Paris, capitale de l’amour, perd l’un de ses piliers. Le pont des Arts, où des couples venus des quatre coins du monde accrochent des cadenas pour sceller leur engagement, sera débarrassé de toutes ses grilles recouvertes de loquets d’ici la fin de la semaine. Une mesure de sécurité qui a attristé les nombreux touristes présents lundi matin, lors du lancement des travaux.
L’un des espaces les plus idylliques de la capitale, où des milliers de visiteurs viennent chaque année sceller leur amour, résonne ce matin au bruit des marteaux-piqueurs. Ce lundi 1er juin, la Ville de Paris commence à retirer les grilles qui bordent le pont des Arts, sur lesquelles des milliers de cadenas ont été accrochés par des amoureux du monde entier. Sous un ciel de plomb, les clôtures recouvertes de ces gages d’amour sont décrochées une à une par de petites grues et entassées à l’arrière de camionnettes.
C’est par mesure de sécurité que la mairie de Paris a décidé de mettre fin à cette tradition. Le poids des cadenas menace la stabilité de l’édifice. Chacune des grilles recouverte de cadenas pèse environ 500 kg. Depuis plusieurs mois, ces lourds témoignages d’amour étaient déjà régulièrement retirés par les agents de la mairie… et immédiatement remplacés par d’autres. La sentence est irrévocable : d’ici la fin de la semaine, le pont sera intégralement débarrassé de ces petits loquets, soit 45 tonnes de métal. Une nouvelle qui ne plaît pas aux touristes, venus admirer les cadenas une dernière fois.
Kara et Danny sont venus spécialement de Montréal pour déposer un cadenas sur le pont : « nous savions qu’ils étaient retirés aujourd’hui, ils en parlent partout aux infos, jusqu’au Canada ! Mais on avait quand même envie de déposer un petit cadenas avant qu’ils ne disparaissent. » Cependant, les deux amoureux n’ont pas respecté la tradition à la lettre : « on a fait graver un cadenas, on l’a accroché à une grille du pont et puis… on l’a retiré ! On va le garder avec nous, on ne veut pas qu’ils mettent notre amour à la poubelle ! ».
Un symbole mondial
« On comprend pourquoi ils font ça, mais c’est vraiment dommage », se désolent Amy et Jess. Les deux jeunes anglaises de 23 et 21 ans, en vacances à Paris, insistent sur le charme international du pont des Arts : « il y a tellement de gens qui sont venus ici déposer un petit cadenas, où tous ces objets vont-ils aller? »

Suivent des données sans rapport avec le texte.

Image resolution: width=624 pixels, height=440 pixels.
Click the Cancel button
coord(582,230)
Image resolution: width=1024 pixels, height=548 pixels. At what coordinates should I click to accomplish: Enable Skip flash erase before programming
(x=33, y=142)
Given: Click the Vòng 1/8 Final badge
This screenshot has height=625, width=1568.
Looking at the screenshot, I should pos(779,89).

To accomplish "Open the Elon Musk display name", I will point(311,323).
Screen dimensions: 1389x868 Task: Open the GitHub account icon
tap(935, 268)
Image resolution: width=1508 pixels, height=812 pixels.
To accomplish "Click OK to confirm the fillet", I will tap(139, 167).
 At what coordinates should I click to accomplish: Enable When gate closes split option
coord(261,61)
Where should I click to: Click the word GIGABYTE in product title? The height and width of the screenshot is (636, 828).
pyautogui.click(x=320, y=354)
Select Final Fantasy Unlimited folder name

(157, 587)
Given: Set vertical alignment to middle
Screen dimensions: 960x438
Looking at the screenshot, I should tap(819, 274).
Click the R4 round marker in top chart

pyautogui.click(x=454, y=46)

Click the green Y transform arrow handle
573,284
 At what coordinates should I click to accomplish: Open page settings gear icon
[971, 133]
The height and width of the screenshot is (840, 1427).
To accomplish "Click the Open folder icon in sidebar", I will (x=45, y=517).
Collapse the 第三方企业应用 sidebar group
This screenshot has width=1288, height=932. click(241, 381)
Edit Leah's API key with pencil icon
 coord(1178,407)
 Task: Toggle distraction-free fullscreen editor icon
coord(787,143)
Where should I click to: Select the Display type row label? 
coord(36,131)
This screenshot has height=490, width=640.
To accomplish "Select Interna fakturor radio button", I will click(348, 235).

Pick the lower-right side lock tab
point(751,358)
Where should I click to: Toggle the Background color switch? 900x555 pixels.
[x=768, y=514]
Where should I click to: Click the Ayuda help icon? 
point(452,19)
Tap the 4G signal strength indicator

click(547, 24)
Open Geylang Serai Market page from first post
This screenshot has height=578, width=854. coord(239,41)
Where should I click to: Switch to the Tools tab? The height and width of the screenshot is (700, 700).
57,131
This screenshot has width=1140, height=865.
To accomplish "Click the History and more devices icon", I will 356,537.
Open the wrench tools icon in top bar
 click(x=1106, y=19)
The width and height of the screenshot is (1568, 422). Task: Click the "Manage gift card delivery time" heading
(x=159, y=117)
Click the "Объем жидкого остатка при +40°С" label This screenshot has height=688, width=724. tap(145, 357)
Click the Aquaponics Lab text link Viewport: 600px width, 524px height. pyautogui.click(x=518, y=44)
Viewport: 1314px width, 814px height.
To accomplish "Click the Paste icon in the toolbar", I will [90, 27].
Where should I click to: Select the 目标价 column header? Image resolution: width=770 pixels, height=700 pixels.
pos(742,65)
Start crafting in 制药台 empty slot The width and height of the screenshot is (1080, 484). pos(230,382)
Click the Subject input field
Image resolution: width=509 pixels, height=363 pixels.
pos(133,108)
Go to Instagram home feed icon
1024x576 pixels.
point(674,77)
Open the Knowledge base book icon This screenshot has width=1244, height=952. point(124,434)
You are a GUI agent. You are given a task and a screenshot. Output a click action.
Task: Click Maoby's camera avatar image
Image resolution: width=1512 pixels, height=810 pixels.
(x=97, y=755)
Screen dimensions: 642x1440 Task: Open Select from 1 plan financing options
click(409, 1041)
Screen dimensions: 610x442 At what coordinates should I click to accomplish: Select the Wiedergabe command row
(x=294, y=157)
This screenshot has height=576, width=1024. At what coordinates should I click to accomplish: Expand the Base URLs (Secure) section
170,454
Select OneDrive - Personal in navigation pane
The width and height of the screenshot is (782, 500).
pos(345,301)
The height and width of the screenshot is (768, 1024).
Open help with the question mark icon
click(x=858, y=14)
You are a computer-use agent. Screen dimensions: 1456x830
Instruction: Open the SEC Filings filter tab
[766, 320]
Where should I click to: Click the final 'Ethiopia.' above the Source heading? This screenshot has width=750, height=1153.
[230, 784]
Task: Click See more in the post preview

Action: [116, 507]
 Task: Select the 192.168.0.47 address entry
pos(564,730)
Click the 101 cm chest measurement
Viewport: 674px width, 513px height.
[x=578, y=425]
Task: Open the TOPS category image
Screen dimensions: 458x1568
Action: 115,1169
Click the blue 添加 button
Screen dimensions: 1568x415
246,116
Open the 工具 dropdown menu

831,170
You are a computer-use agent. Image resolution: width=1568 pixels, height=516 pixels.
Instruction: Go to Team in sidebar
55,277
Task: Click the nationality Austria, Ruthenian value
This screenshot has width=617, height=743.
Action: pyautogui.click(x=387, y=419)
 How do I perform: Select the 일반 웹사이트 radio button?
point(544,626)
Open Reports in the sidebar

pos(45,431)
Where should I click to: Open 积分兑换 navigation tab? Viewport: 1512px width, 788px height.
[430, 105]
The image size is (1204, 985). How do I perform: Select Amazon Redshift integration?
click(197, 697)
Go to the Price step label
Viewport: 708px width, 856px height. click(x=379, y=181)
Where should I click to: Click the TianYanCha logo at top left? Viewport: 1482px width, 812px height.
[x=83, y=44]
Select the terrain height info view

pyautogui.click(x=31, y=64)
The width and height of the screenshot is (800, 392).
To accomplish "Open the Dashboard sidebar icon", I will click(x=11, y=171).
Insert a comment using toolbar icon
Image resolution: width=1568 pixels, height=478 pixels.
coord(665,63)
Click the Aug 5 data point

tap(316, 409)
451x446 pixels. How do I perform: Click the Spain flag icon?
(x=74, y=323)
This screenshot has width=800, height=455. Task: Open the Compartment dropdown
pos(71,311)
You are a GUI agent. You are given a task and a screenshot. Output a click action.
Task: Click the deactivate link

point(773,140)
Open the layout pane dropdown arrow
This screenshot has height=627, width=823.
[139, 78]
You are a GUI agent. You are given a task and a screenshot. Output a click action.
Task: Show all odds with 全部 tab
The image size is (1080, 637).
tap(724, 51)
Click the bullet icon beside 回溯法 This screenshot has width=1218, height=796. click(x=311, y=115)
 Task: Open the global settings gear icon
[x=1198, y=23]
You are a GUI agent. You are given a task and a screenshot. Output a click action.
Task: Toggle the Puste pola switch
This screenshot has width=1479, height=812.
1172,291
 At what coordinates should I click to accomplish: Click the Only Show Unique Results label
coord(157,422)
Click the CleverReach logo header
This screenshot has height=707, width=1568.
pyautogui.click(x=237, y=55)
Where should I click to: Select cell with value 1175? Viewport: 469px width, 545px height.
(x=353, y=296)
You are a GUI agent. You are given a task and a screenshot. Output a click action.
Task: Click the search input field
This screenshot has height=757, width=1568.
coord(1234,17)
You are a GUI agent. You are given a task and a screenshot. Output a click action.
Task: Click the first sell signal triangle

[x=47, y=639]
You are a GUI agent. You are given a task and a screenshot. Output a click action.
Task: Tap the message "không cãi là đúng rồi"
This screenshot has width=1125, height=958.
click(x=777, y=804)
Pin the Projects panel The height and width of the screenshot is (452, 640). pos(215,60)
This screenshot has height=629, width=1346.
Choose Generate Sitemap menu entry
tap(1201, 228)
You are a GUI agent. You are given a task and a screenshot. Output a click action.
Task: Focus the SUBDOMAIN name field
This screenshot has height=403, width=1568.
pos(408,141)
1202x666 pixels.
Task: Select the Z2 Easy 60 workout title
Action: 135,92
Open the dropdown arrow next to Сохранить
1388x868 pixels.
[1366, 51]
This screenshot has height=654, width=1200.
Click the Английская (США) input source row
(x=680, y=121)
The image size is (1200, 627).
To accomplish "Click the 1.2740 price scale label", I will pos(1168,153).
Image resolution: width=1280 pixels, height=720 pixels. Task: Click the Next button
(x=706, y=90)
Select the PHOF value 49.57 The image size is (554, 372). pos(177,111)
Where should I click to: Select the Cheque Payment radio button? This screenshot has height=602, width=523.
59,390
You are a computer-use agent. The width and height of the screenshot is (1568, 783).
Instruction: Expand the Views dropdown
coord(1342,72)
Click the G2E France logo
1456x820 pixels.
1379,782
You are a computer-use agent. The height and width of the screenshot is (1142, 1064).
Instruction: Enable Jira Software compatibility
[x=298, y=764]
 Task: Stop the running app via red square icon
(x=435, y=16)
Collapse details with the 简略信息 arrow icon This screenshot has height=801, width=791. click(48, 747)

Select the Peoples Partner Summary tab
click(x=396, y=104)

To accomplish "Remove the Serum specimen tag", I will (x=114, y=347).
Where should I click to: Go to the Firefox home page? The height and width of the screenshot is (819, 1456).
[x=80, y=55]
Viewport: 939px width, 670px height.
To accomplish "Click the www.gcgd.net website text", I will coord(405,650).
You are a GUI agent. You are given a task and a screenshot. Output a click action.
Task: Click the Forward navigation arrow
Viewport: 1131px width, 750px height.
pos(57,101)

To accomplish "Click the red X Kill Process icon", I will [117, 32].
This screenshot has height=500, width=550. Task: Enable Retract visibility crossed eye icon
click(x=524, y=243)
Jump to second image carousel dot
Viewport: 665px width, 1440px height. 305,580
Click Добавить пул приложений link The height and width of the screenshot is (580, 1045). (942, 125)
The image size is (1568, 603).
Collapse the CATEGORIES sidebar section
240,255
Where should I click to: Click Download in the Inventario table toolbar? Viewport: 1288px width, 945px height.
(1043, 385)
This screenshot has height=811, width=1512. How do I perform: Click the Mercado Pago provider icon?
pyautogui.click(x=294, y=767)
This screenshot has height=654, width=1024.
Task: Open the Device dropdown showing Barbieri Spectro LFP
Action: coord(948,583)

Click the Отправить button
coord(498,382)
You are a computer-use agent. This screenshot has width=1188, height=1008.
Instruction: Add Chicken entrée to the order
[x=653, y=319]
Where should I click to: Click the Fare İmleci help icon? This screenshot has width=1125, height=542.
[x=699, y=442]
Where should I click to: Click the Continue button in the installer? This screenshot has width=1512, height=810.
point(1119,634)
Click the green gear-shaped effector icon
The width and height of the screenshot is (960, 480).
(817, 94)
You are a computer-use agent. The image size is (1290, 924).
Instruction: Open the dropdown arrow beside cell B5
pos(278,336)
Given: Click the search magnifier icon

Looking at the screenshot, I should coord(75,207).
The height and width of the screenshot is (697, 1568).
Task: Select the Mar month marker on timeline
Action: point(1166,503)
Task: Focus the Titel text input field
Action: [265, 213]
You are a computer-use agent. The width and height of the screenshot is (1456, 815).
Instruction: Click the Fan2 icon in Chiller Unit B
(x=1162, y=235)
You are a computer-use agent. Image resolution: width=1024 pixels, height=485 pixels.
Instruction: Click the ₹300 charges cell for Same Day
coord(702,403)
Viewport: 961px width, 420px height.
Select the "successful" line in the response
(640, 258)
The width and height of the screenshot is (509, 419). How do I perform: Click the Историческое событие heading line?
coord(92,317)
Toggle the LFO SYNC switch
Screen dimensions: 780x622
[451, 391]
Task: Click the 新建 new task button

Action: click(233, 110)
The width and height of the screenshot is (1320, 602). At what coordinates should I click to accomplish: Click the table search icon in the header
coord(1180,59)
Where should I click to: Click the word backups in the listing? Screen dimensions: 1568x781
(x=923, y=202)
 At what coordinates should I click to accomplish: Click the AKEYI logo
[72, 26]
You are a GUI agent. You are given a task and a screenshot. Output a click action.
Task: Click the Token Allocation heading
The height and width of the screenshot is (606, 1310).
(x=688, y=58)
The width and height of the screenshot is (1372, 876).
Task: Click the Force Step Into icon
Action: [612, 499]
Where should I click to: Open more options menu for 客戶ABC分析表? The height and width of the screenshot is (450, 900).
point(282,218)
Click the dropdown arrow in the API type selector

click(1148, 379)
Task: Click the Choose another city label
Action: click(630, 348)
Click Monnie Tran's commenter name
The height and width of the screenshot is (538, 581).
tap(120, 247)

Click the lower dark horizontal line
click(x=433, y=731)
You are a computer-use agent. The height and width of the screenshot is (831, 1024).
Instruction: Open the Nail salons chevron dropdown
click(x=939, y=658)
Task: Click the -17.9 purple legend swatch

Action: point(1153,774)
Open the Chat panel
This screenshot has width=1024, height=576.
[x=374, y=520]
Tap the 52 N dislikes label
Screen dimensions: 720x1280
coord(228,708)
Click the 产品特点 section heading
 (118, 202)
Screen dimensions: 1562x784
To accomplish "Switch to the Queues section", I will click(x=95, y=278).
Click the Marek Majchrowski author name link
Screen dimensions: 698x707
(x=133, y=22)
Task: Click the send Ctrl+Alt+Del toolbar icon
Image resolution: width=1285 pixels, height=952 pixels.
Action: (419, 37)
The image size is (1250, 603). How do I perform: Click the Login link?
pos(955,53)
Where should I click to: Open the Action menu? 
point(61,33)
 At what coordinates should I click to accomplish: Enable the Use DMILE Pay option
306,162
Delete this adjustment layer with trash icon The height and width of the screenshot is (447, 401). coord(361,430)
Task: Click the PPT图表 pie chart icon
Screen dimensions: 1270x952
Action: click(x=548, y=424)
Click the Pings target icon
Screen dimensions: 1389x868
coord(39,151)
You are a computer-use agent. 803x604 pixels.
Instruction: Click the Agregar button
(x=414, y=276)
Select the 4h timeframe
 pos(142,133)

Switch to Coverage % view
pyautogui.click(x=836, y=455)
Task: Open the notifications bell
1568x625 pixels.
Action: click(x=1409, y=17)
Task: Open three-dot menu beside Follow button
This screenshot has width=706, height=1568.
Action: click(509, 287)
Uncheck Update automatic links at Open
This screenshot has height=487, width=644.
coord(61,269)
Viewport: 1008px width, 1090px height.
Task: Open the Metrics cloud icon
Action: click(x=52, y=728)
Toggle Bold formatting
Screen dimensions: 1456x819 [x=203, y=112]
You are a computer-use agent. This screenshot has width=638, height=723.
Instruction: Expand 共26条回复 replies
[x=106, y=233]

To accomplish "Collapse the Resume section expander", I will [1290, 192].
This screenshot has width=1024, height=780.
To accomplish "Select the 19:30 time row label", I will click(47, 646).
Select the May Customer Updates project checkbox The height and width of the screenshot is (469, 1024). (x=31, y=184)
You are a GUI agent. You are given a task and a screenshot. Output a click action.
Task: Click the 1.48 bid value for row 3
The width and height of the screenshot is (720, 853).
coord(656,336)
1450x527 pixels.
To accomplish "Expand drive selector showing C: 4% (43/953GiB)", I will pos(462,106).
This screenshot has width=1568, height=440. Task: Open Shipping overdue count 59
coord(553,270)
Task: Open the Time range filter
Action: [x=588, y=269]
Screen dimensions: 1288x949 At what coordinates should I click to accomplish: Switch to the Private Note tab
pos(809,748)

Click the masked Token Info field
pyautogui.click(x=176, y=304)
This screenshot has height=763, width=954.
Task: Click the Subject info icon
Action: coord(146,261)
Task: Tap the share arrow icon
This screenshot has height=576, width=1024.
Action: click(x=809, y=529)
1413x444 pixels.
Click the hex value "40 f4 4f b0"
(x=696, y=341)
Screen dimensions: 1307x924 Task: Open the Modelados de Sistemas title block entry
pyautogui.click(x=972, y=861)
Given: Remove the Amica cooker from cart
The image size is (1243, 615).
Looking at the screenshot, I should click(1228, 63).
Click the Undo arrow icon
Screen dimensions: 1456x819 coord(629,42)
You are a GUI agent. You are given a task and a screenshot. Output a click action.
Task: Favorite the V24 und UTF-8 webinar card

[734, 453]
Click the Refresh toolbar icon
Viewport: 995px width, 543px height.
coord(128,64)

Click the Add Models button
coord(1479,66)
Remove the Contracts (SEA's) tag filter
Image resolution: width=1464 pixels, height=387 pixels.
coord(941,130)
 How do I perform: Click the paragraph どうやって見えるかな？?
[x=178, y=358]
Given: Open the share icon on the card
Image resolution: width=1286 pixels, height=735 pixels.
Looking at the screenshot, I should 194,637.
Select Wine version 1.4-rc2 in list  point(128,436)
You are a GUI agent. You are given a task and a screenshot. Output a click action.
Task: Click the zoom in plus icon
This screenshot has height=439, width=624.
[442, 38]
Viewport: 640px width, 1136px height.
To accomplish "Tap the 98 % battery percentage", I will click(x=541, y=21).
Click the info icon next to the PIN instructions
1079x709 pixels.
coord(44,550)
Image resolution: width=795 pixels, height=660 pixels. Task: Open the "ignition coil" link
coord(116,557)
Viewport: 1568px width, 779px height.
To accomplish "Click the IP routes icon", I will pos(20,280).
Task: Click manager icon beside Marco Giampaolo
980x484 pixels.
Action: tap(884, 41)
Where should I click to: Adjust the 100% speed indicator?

Jusqu’à présent, tous les cadenas retirés ont été stockés par la mairie dans un hangar, en attendant de trouver un moyen de les exploiter. Aucune décision n’a pour l’instant été prise, mais les autorités compétentes réfléchissent à une réutilisation artistique de ces milliers de bouts de métal. Malgré tout, les Américaines Mercedes et Lena (23 et 20 ans), sont « upset » : « c’est le symbole de l’amour universel qui disparaît », s’exclame Mercedes, alors qu’elle participe à une visite groupée dans Paris. « Il faut trouver un autre endroit, plus sécurisé, où les gens pourront continuer à déposer des cadenas ». Un sentiment que l’on retrouve chez la plupart des touristes, à en croire leur guide, Ludovic Laballe: « ils sont tous vraiment déçus. Chez les Anglais et les Américains, notamment, la déception est palpable : le Ponts des Arts est une institution à travers le monde, au même titre que la tour Eiffel ».
Beatriz et Ricardo ont eu de la chance. Ces deux touristes brésiliens, venus déposer eux aussi un petit cadenas, ignoraient tout de la décision de la mairie de Paris de les retirer et ont pu accrocher le leur à la dernière minute. Les deux amoureux, tout sourire, se moquent de savoir que leur gage d’amour disparaîtra aussi vite qu’il a été déposé : « Peut-être que nous reviendrons dans quelques années et que notre cadenas ne sera plus là. Mais ce n’est pas grave : nous, nous savons que notre affection restera toujours dans la capitale de l’amour ».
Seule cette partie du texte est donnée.